▶ _Your objective_:
Write out each line of the entries below that holds the word "computer".

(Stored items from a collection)
=======
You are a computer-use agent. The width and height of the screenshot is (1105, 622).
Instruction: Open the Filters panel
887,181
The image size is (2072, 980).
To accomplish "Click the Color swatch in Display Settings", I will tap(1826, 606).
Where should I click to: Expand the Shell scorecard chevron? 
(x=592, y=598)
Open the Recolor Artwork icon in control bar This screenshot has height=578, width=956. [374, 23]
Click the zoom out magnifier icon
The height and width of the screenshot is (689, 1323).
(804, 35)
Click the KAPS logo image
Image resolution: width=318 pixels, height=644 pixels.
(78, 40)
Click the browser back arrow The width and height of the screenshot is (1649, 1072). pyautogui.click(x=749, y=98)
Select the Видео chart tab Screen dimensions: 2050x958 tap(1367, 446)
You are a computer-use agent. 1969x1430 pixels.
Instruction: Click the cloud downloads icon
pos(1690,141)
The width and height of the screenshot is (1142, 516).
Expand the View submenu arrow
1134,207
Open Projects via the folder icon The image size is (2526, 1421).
=======
▶ _Task response_:
You are a computer-use agent. The width and height of the screenshot is (1105, 622).
You are a computer-use agent. 1969x1430 pixels.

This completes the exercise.